The United Arab Emirates’ oldest private banking institution, Mashreq Bank PSC, has tapped Israeli fintech company ThetaRay, a developer of software that mimics human intuitive decision-making to detect financial fraud, to secure cross-border payment transfers with other financial institutions, the company said Monday.
Founded in 2013, ThetaRay says its solution enables global banks, financial institutions and businesses to increase and simplify the volume of international money transfers, speeding up the completion of transactions without fear of them being used for money laundering, terrorist financing, human trafficking, and drug trafficking. The solution is based on advanced machine learning that can detect signs of money laundering before it is performed.
Hod Hasharon-based ThetaRay has said its clients include government authorities and global banks and financial institutions. Mashreq Bank is the Israeli company’s first client in the UAE, it said.
In October, ThetaRay won a fintech competition for Israeli companies at the Abu Dhabi Global Market (ADGM).
“We look forward to accelerating collaboration with additional financial institutions in the UAE and the entire Middle East, as part of the continued expansion of ThetaRay’s global reach,” said ThetaRay CEO Mark Gazit in a statement.

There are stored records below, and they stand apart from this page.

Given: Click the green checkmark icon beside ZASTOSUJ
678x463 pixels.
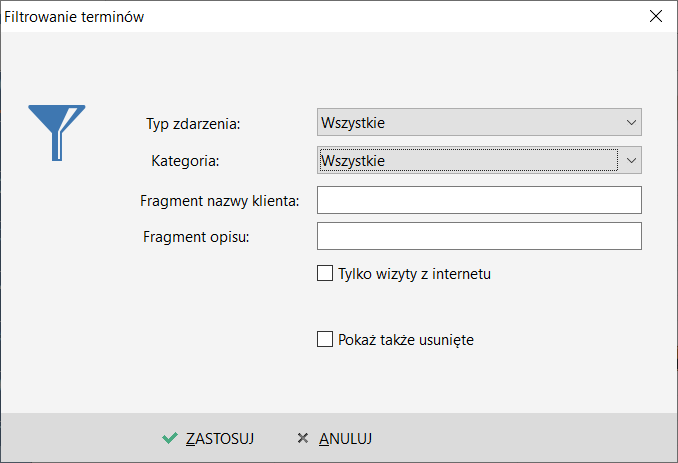Looking at the screenshot, I should click(x=170, y=438).
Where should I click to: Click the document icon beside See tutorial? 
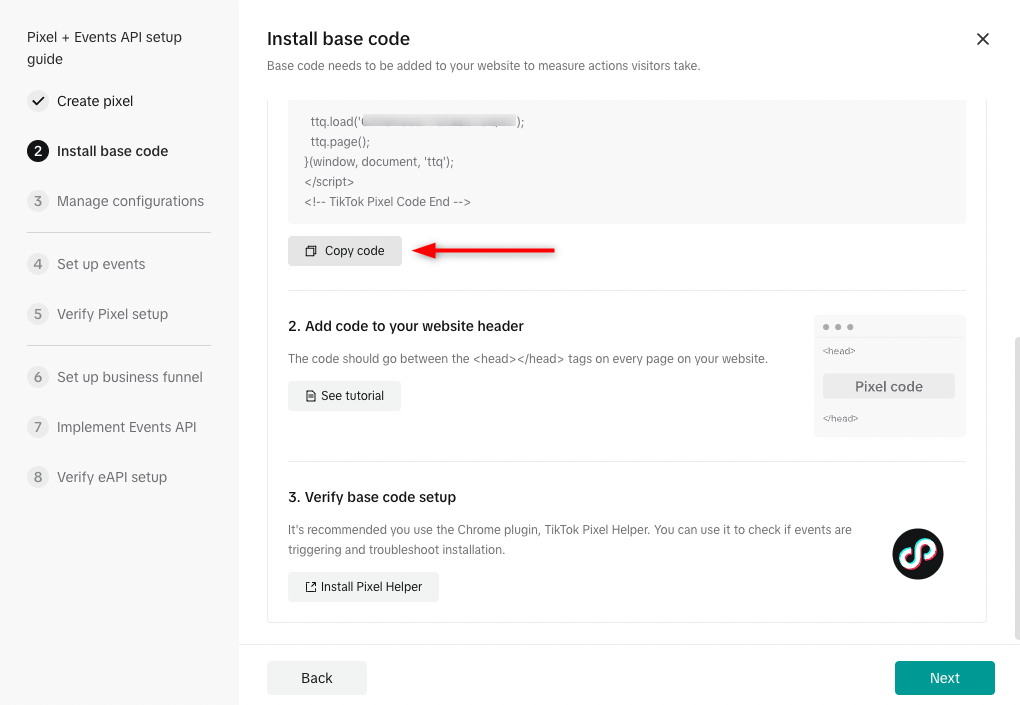click(311, 396)
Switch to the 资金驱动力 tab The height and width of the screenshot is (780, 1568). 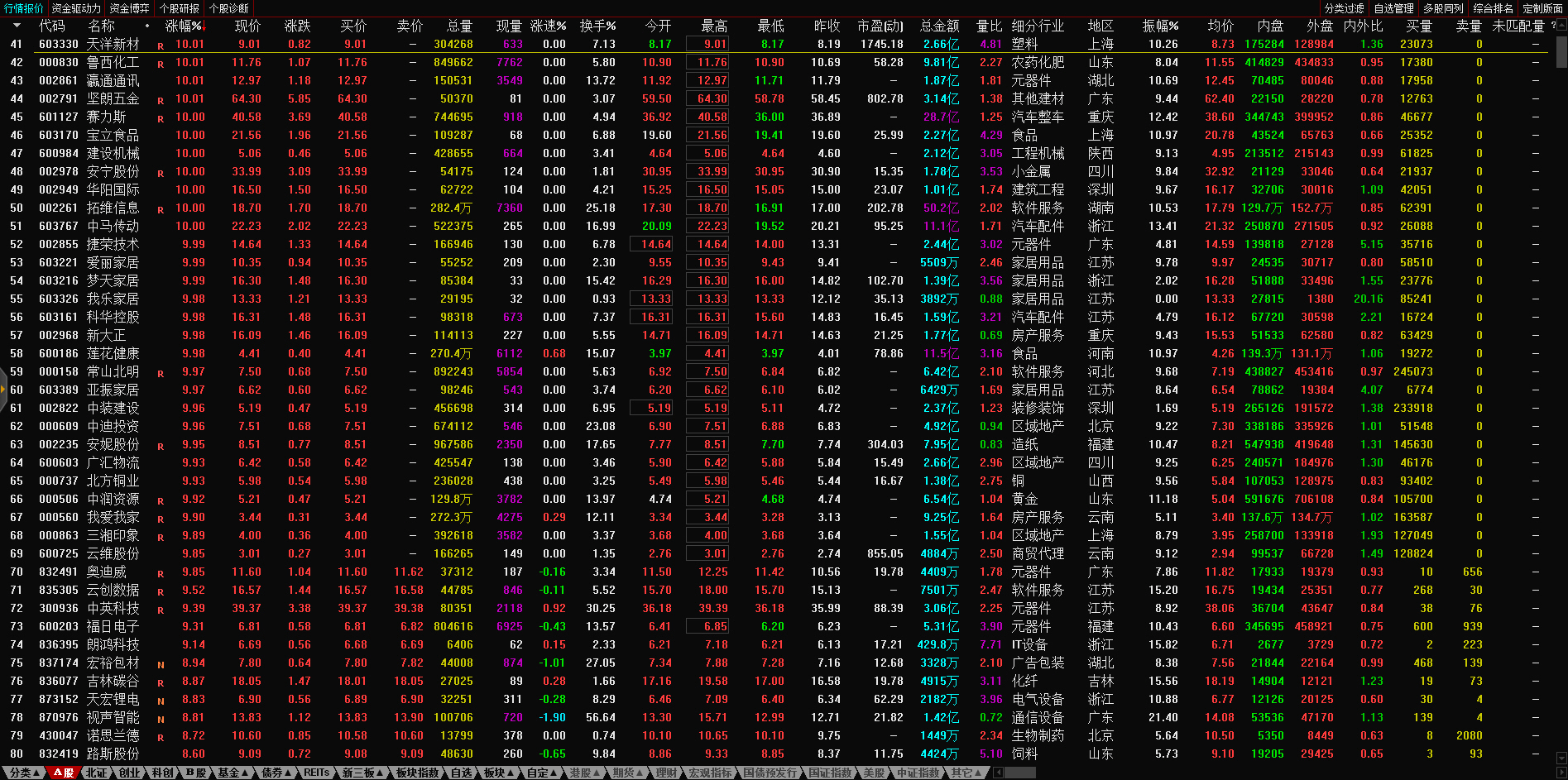[x=76, y=8]
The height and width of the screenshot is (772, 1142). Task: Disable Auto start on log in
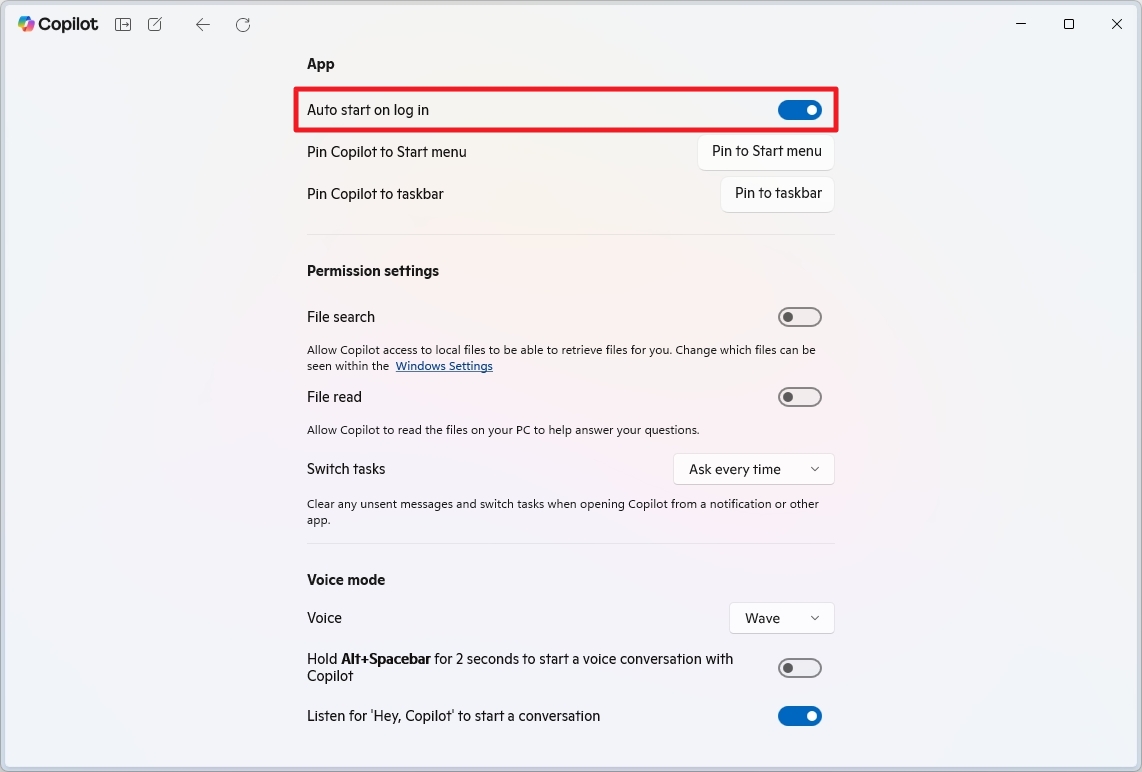pos(799,110)
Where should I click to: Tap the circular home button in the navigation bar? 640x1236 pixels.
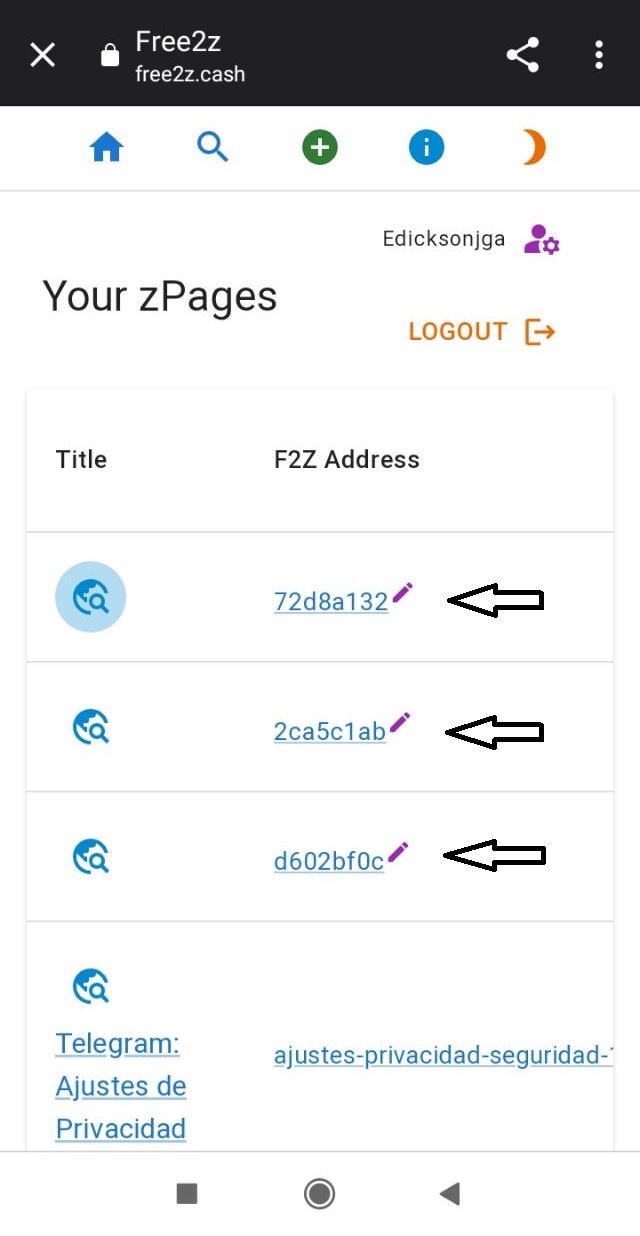319,1193
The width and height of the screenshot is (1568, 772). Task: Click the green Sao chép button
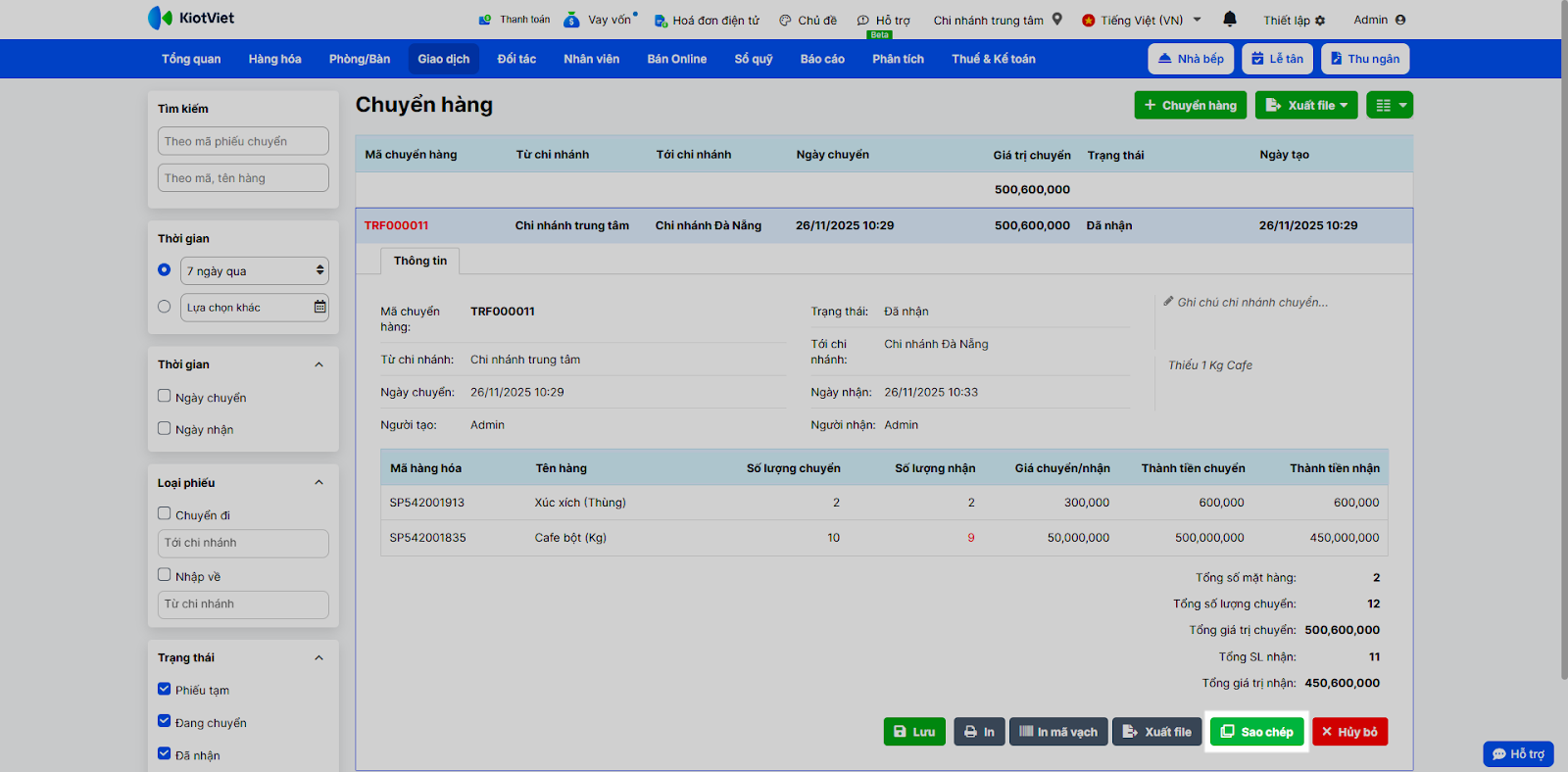click(x=1257, y=732)
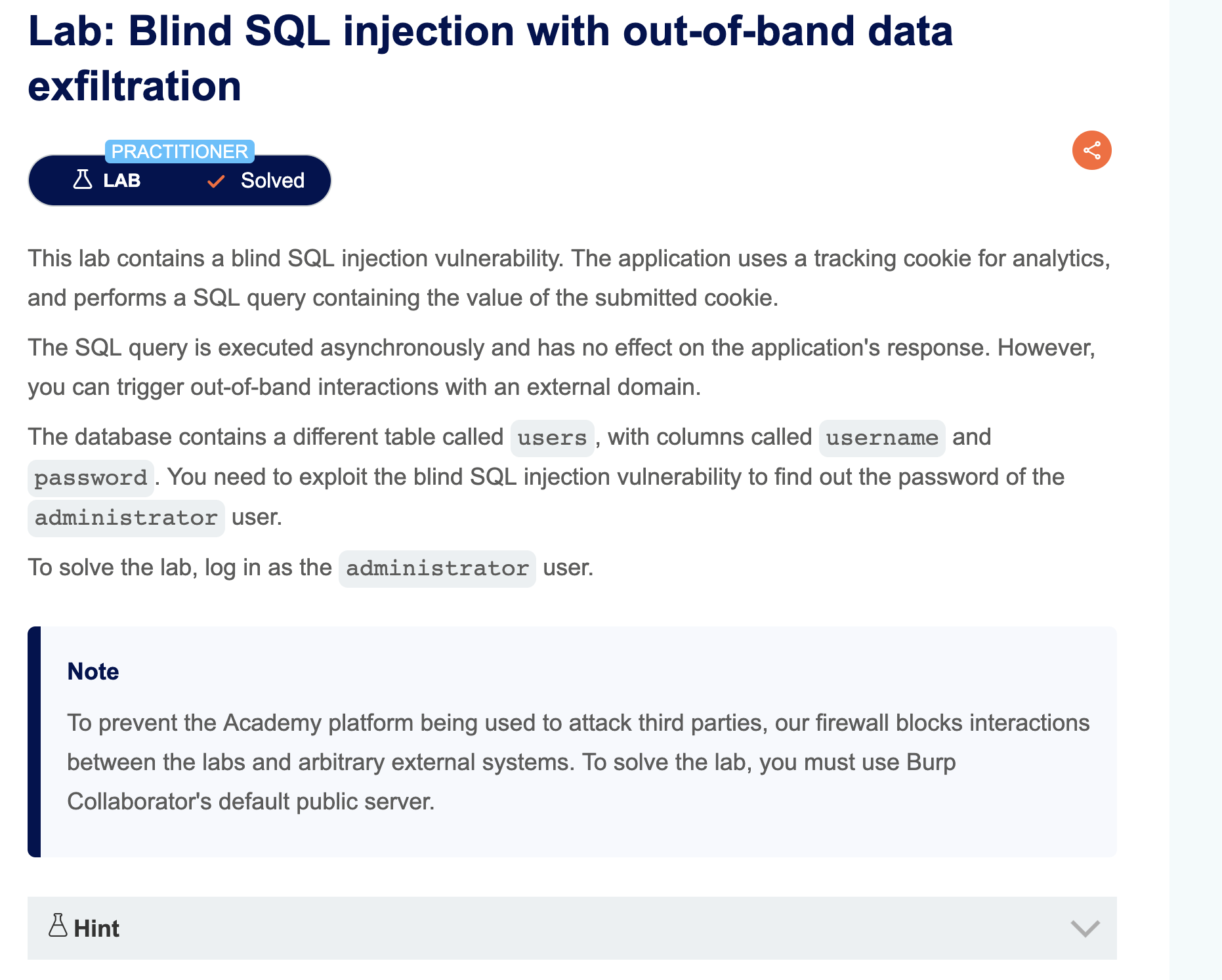Click the flask icon next to Hint
This screenshot has height=980, width=1222.
(x=58, y=926)

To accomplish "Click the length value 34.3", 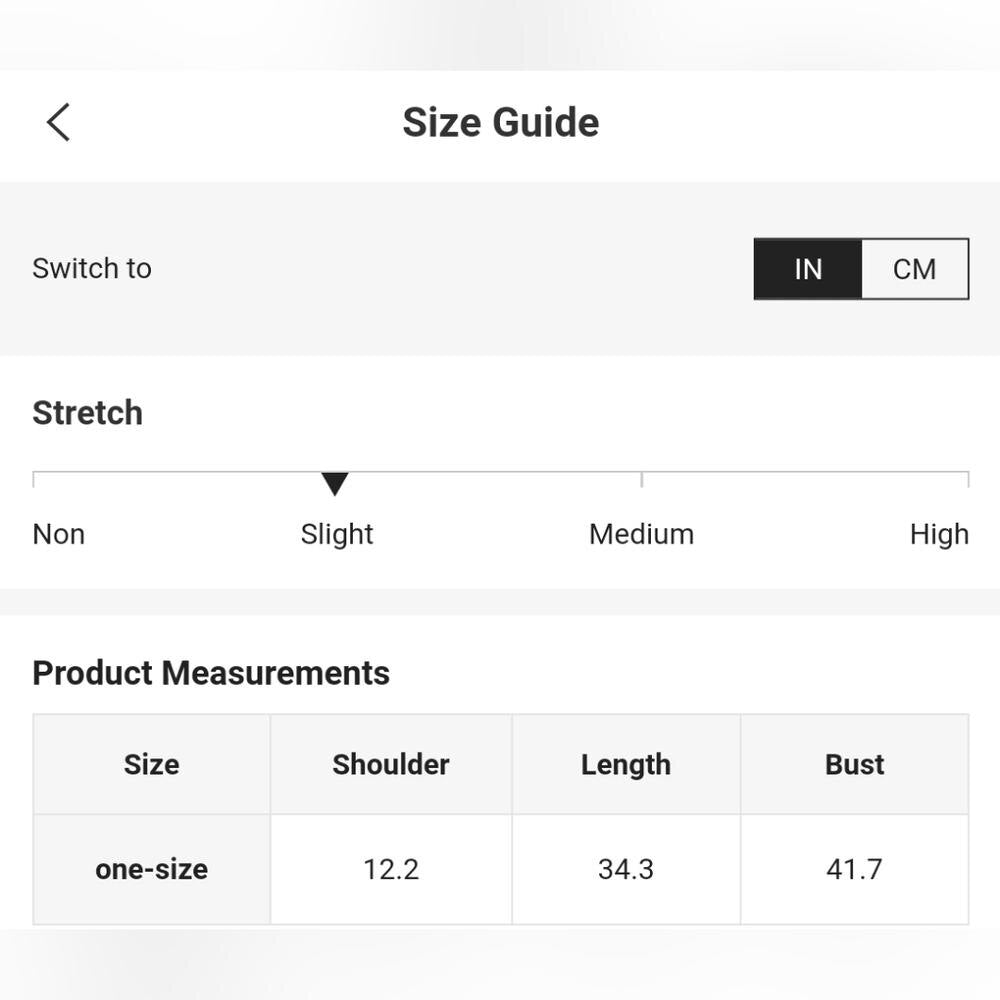I will pyautogui.click(x=626, y=869).
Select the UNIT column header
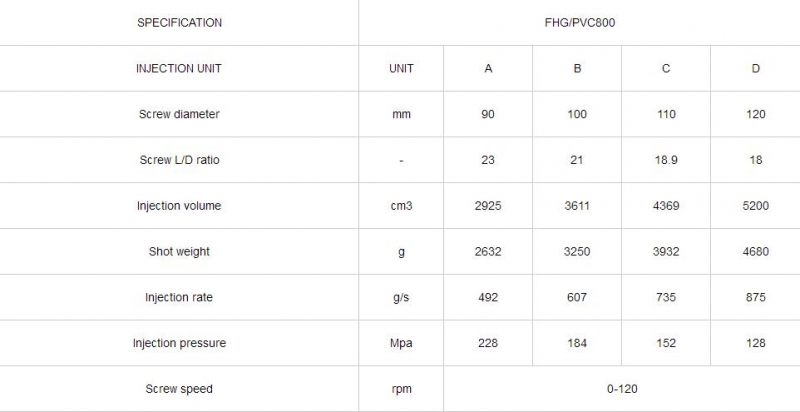The image size is (800, 412). (401, 68)
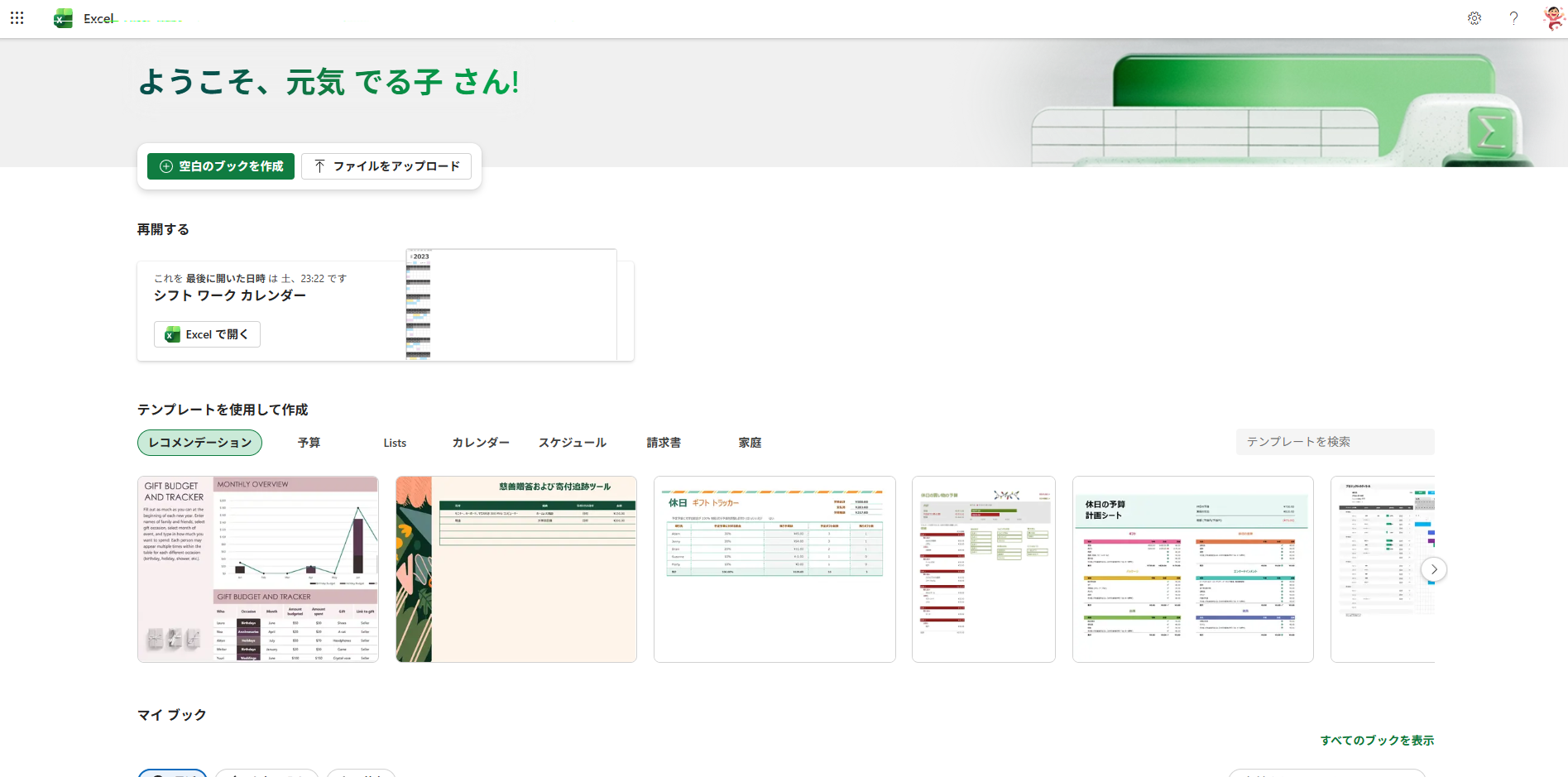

ThetaRay is tapping into a cross-border payment market that is expected to grow from $37.15 trillion in 2020 to $39.9 trillion by 2026
Scott Ramsay, group head of Compliance and Bank MLRO (Money Laundering Reporting Officer) of Mashreq Bank, said “ThetaRay’s technology, underpinned by advanced machine learning-based models complementing rules, sets the foundation for next-generation transaction monitoring.”
The bank is a leading regional financial institution with footprints across the Middle East and offices in Europe, Asia, Africa, and the US.
“By combining speed and agility with efficiency, it allows banks to effectively thwart financial crime risks in the increasingly complex space of cross-border payments,” added Ramsay.
International money transfers take place via the Society for Worldwide Interbank Financial Telecommunications (SWIFT) system, a large messaging network used by banks and other financial institutions to send and receive money transfer instructions. These transfers are expensive as each transfer is not done directly and often uses three to four banks in the process, ThetraRay has explained. Thus, there is no way to guarantee that the payments don’t facilitate financial crime such as money laundering, or terror financing, and drug trafficking.
The firm’s artificial intelligence-based algorithms monitor the SWIFT traffic and send out alerts for risk indicators to profile and detect anomalies indicating money laundering activity across complex, cross-border transaction paths.
ThetaRay originally developed its technology to fight cybercrime by looking at the overall picture of a firm’s operations and checking for anomalies both inside and outside the firm’s networks. Now the company’s focus is to use its technology for global money transfers.
The Israeli company raised $31 million last year in an investment round led by Jerusalem-based JVP and Benhamou Global Ventures, which were joined by the Saints fund, and existing investors OurCrowd, Bank Hapoalim, and California-based fund SBT.
ThetaRay has raised a total of more than $90 million from investors.
Shoshanna Solomon contributed to this report.